The composition that will eventually fill that canvas begins with a piece of floral wallpaper applied to its surface. Wallpaper, printed or uncolored and textured, does not always shout its inclusion, but is a familiar feature in his work. The wallpaper is always about his late mother, who loved wallpaper. For Waters, it represents beauty. Its presence brings him peace. Waters refers to its use as an inside joke of sorts.
Wallpaper as fine art and fine art, ultimately, becoming wallpaper.
The wallpaper is torn by hand and set in place. When positioned, melted wax is poured and molded onto it as a resistant. When the wax has cooled, which takes but a few moments, acrylic paint is squeezed, poured and pushed across much of the surface. While free to move, the paint is urged by tilting to join, pool and spread. Timing is crucial. Each step begs the next cue-up. One color joins, obscures and blends with another in a melee of process that culminates in dousing with rubbing alcohol.
Then the real alchemy starts. The piece now progresses, more or less automatically, through phases as the alcohol wrinkles and drives the paints. What I witnessed, in sequence, was a satellite image of earth’s oceans, followed by a single-celled organism, then a series of explosions.
Waters adopted the technique of using rubbing alcohol as a catalyst in his work in a form of mad-scientist history. It was an accidental spill of alcohol—scotch to be specific—on one of his paintings in progress many years ago. He stared in wonder as the booze shepherded the acrylics around.
Now, using that very technique, he must wait, at least overnight—a time when the whims of interaction wield the brush and become the artist.
When the paint is dry and the alcohol is evaporated, he employs a hairdryer and at times, a torch, in a step that brings the artistic process back under his total control. The heating units are focused to burn off the wax wherever he wants to expose the painted-over wallpaper. Finally, we plumb the depths of a completed Waters painting through a deep, crystalline pond of its final glaze of bar top epoxy.

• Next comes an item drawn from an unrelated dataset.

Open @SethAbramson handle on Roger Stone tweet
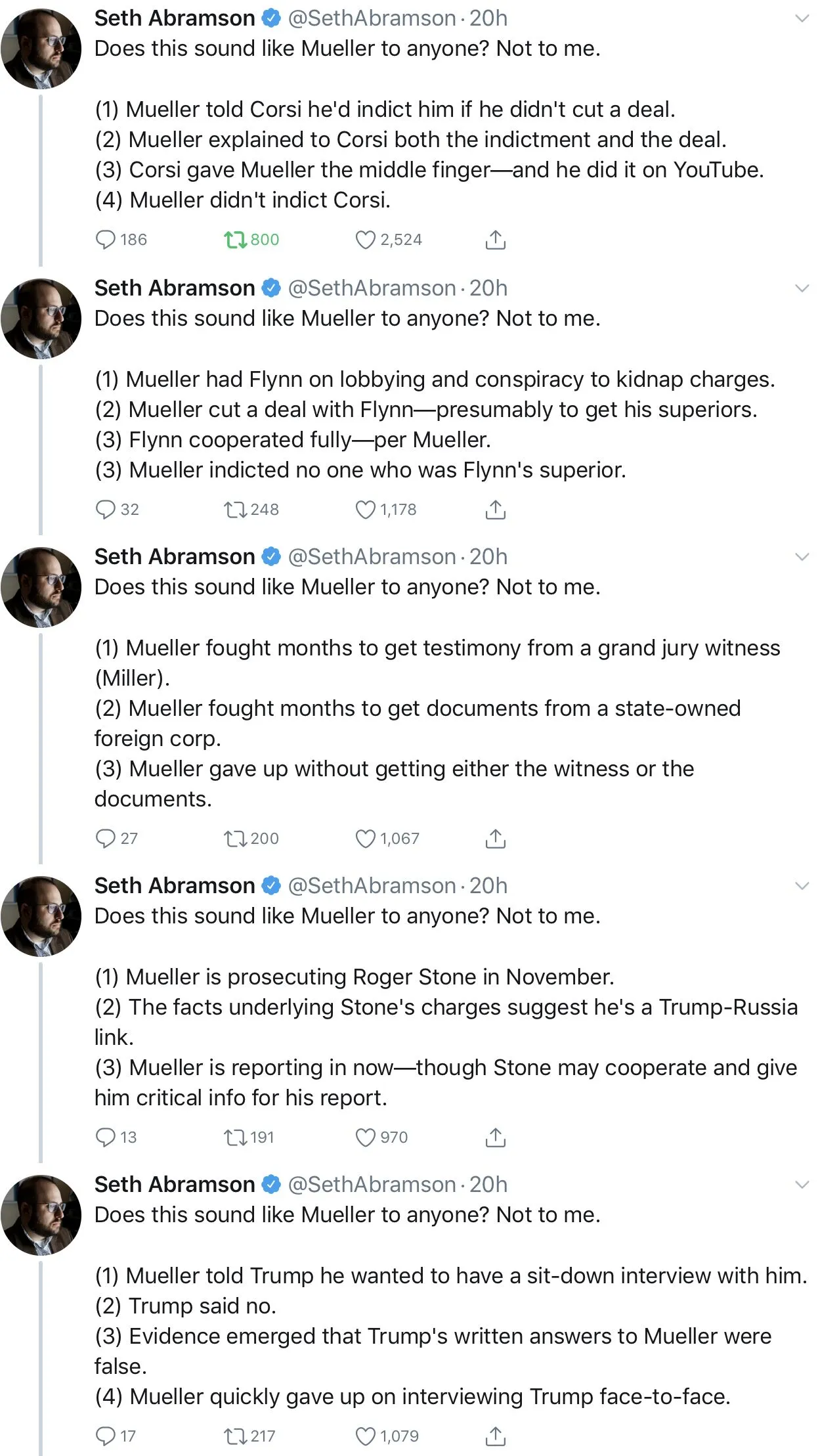 pyautogui.click(x=372, y=886)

When it comes to his process, Waters likes 75 percent pure intent to 25 percent chemical reaction. He has determined where he wanted the wallpaper, the paint and where he burned off wax. The remaining percent is when the piece takes the lead and makes itself.
A true representation of a Waters painting might be a video of its process. For much of the time, the surface is morphing. When completed, his pieces remain in a state of perpetual slow motion. He expects those who purchase his art will find a new detail each time they view it, discerning another relationship between color, texture and canvas.
While Waters would very much like to live solely off his art, he does not see that in his future. He paints because he wants to; because he must. His work does sell, though. For living expenses, and to support his passion, he manages a smoke shop in Colonie. Waters lives near the shop in an apartment with his girlfriend, a photographer, and his handicapped father, who they care for together and is a vital part of their lives.
Despite his efforts at control in his work, there is the sense that a random moment in a process has been frozen, its progress stayed by his intent.
Waters cites “the intent” of coming to work at his Barn studio as essential, but when he leaves he does not leave the painting in progress behind. He is planning his next moves and will return in the morning to see what has happened to it. He is happier with some paintings than others, but he shows them all. Each one is important: a record, a page in his diary and not to be discarded.